(Entries on where items appear)
---*---

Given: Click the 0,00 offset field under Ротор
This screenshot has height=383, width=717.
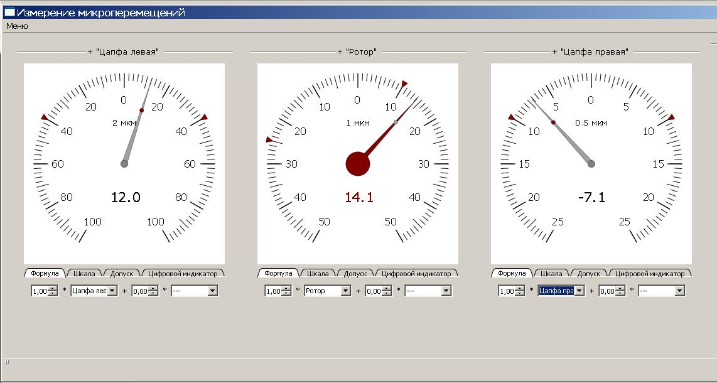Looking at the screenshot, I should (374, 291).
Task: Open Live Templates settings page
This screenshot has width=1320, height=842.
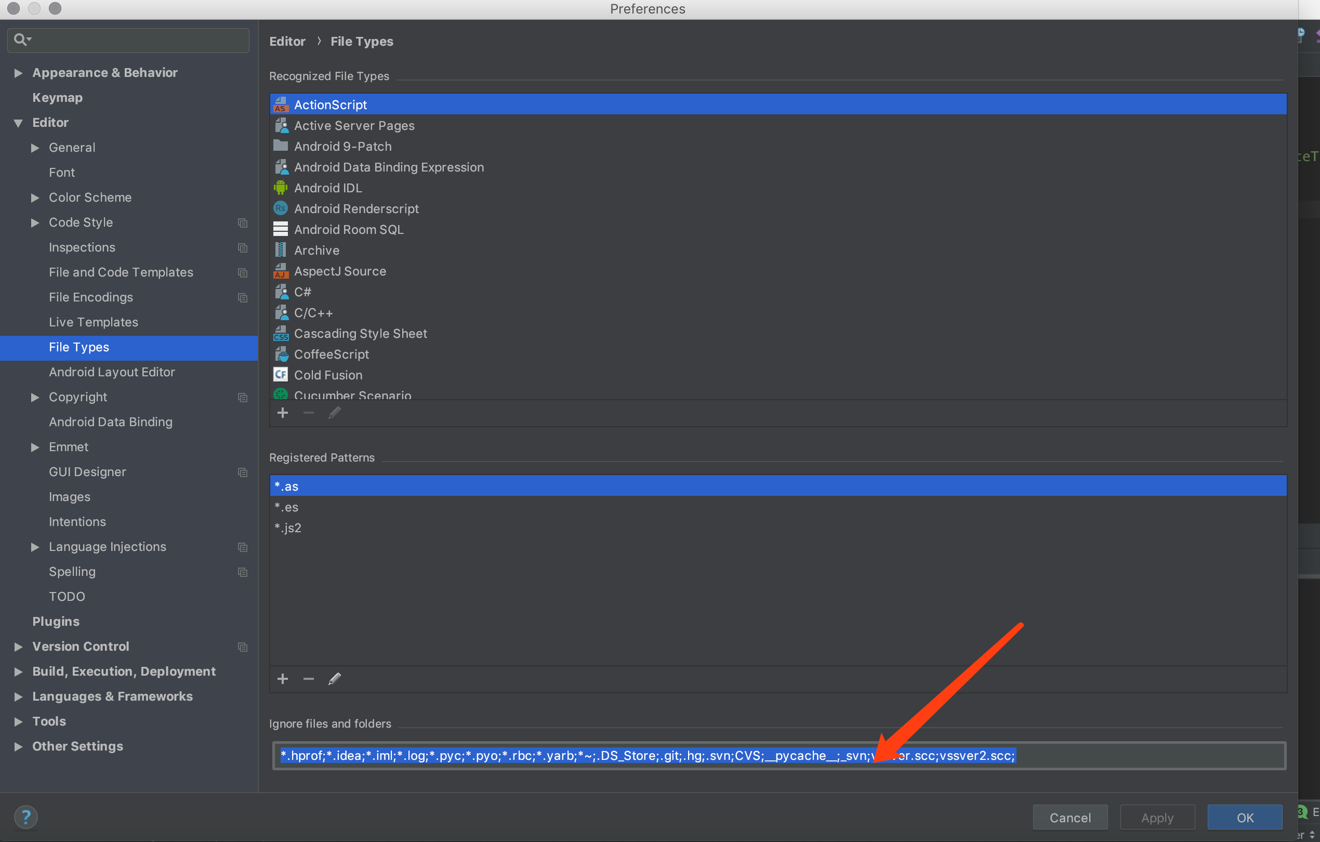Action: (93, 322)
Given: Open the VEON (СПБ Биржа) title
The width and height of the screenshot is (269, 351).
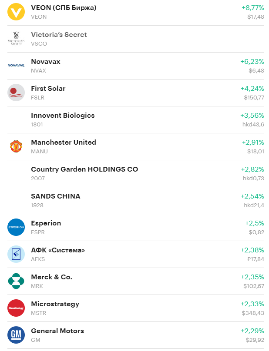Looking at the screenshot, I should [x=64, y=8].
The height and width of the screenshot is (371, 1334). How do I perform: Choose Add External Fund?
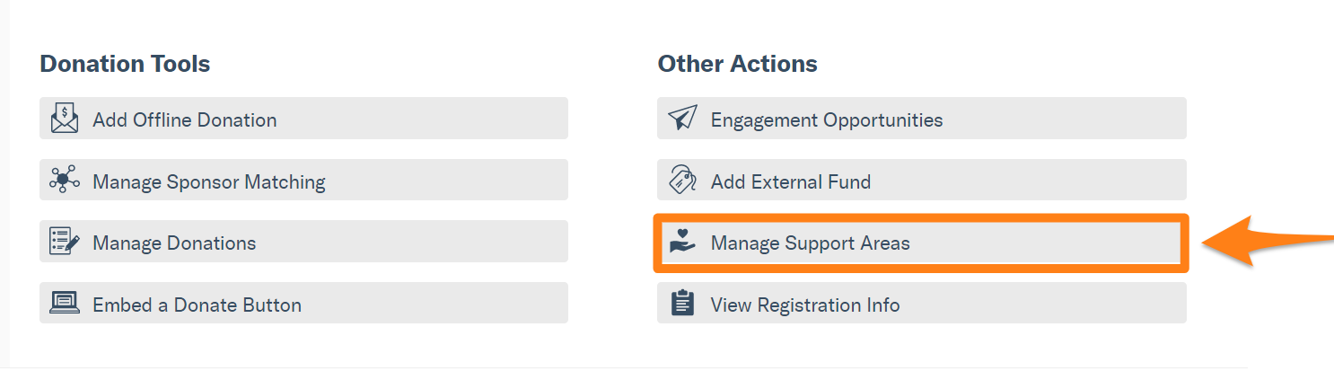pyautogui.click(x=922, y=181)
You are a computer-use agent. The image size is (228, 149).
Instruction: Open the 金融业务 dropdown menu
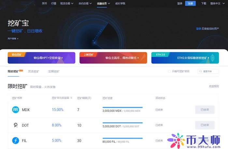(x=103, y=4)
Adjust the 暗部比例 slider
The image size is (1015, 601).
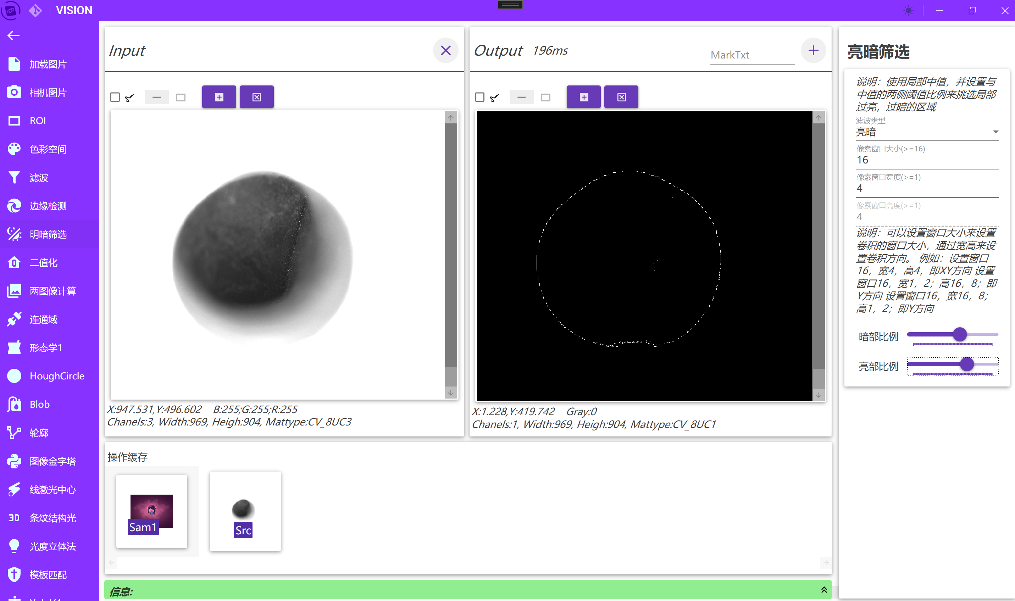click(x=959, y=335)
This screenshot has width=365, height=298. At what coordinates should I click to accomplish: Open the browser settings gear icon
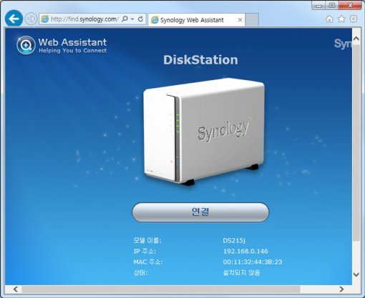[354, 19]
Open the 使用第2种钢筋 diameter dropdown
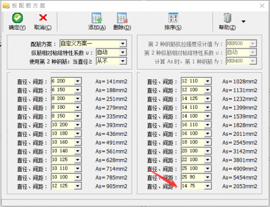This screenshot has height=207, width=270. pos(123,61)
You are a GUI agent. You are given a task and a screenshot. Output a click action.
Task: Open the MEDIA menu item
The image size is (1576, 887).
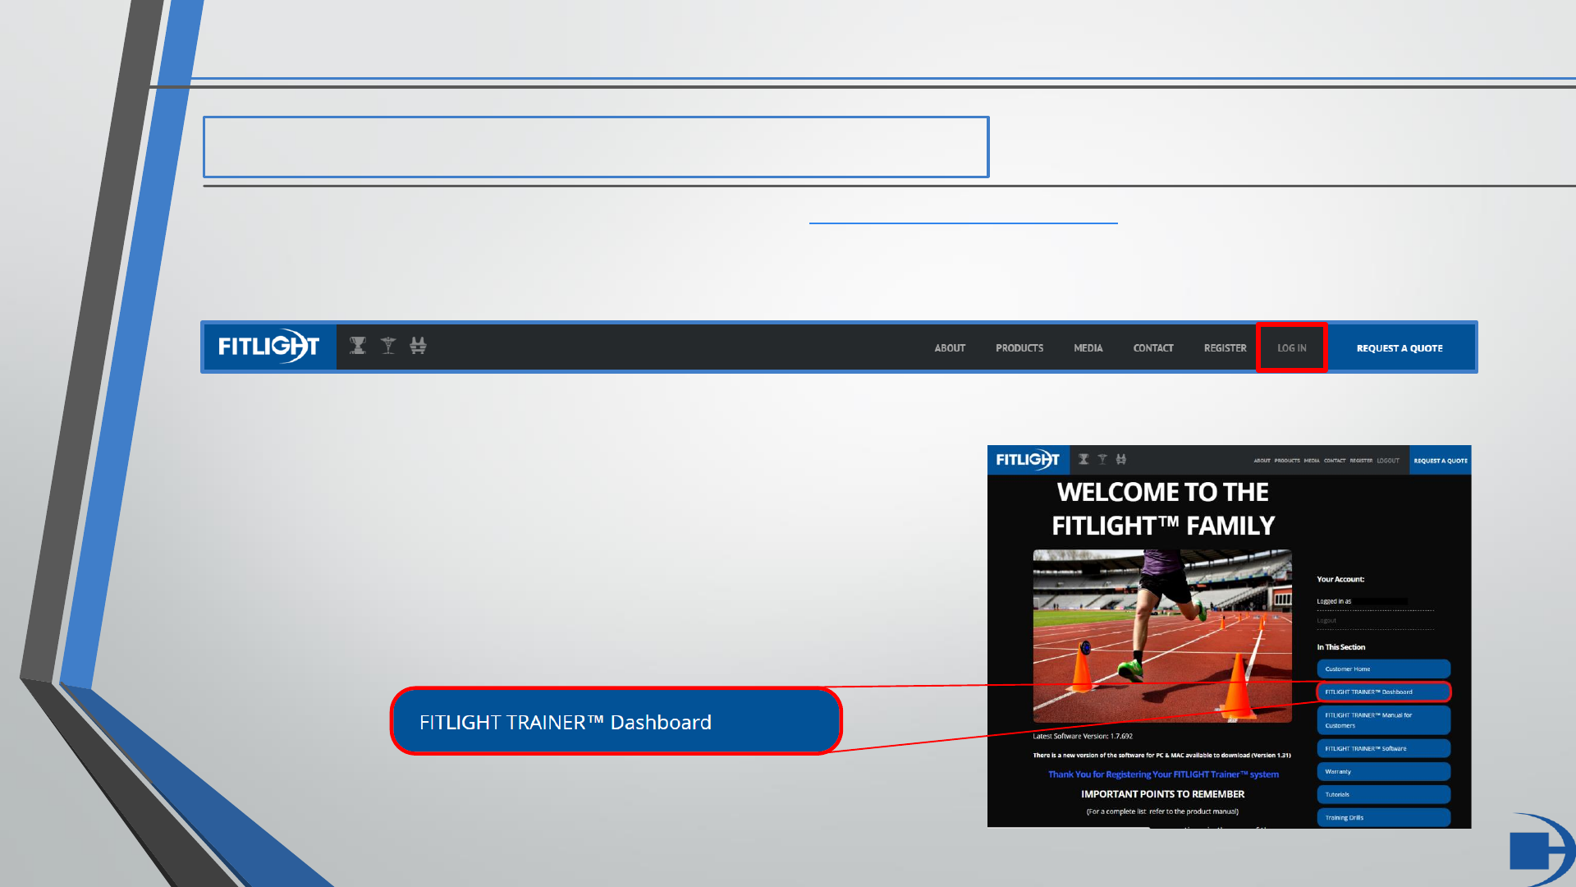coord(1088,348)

---*---

The request = Swap every "Open" in the lines above for "Select" and write all the lines out again with nothing else changed, leaving out the pictures.

Written solution =
Given: Click the 0,00 offset field under Ротор
This screenshot has height=383, width=717.
Looking at the screenshot, I should (374, 291).
Task: Select Live Templates settings page
This screenshot has width=1320, height=842.
Action: (93, 322)
Given: Select the VEON (СПБ Биржа) title
The width and height of the screenshot is (269, 351).
Looking at the screenshot, I should [x=64, y=8].
The height and width of the screenshot is (371, 1334). How do I perform: Choose Add External Fund?
pyautogui.click(x=922, y=181)
You are a computer-use agent. The image size is (228, 149).
Instruction: Select the 金融业务 dropdown menu
(x=103, y=4)
Adjust the 暗部比例 slider
The image size is (1015, 601).
click(x=959, y=335)
This screenshot has width=365, height=298. At what coordinates should I click to accomplish: Select the browser settings gear icon
[354, 19]
Select the 使用第2种钢筋 diameter dropdown
This screenshot has height=207, width=270. pos(123,61)
You are a GUI agent. You are given a task and a screenshot. Output a click action.
Task: Select the MEDIA menu item
The image size is (1576, 887).
coord(1088,348)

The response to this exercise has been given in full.